You’ve been thinking about acquiring a ‘Renaissance bodice’ and you’ve certainly come to the right place. The term ‘Renaissance bodice’ means different things to different people. As a seamstress who specializes in historically inspired clothing, what it means to me is a vest-type garment which fits snugly, usually laces up the front (although sometimes up the sides or back) is worn with a blouse (chemise) and one or more skirts. The most common event to which my clients might wear a Renaissance bodice is a festival.
These festivals are usually set in the Renaissance, which was the period roughly between the 14th and 17th centuries. Other festivals utilize the term ‘Medieval’ or ‘Middle Ages’ which usually indicates the period from the 5th to the 15th century. In some cases, one might hear the term ‘Elizabethan’ or ‘Tudor’, both periods of which occurred during the Renaissance. My Renaissance bodice will be suitable for either the Renaissance, Middle Ages, Elizabethan, Tudor or the later Medieval period.

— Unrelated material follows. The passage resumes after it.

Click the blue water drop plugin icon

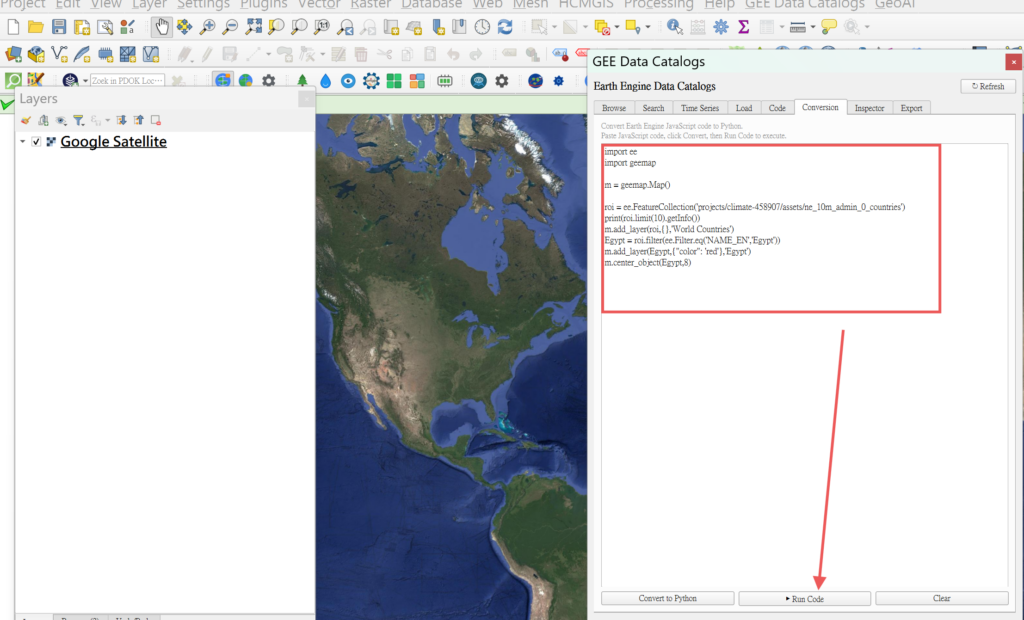326,80
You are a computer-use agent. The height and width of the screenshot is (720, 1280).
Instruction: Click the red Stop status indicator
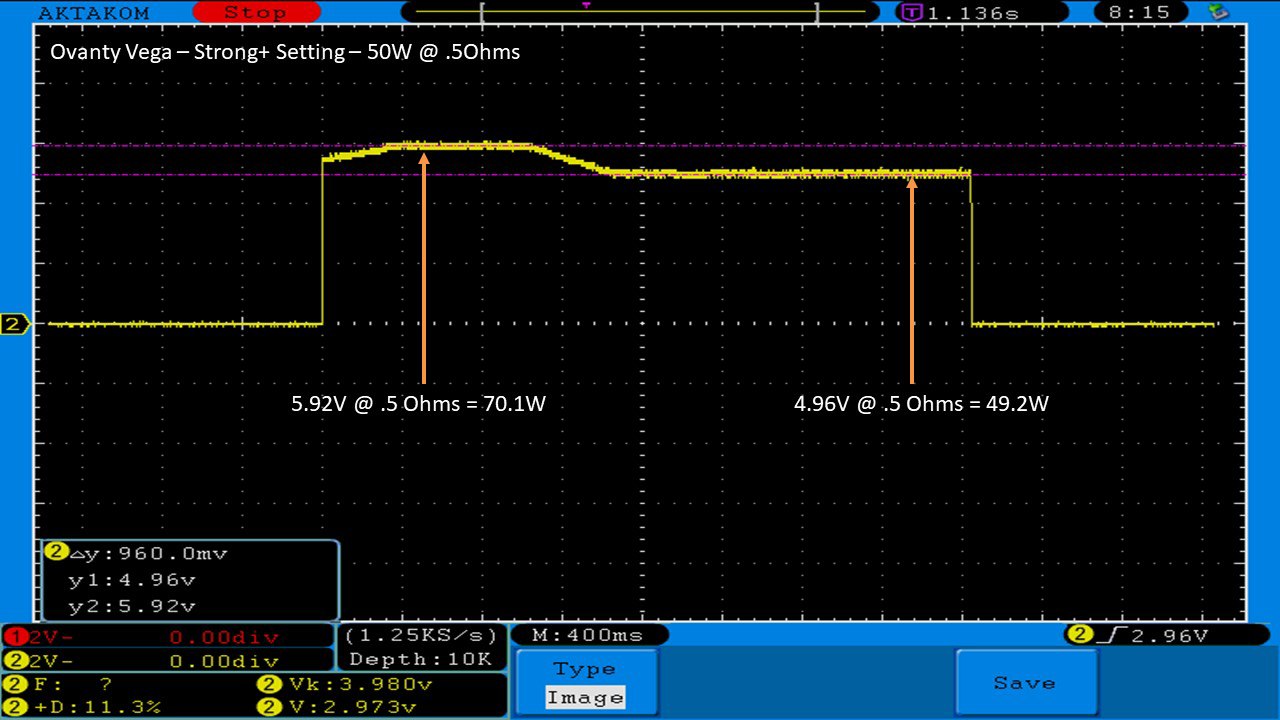coord(255,12)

Most aspects of my Renaissance bodice are historically accurate. There are elements, however, such as the metal grommets, which are not ‘period’. Some SCA members (Society for Creative Anachronism) or cast members at faire are sticklers for such. For the rest of the 99%, my Renaissance bodice will serve beautifully at not only Renaissance and Medieval festivals, but Renaissance weddings, Octoberfests, fantasy faires or any costume event where something above a cheesy store-bought garment is required.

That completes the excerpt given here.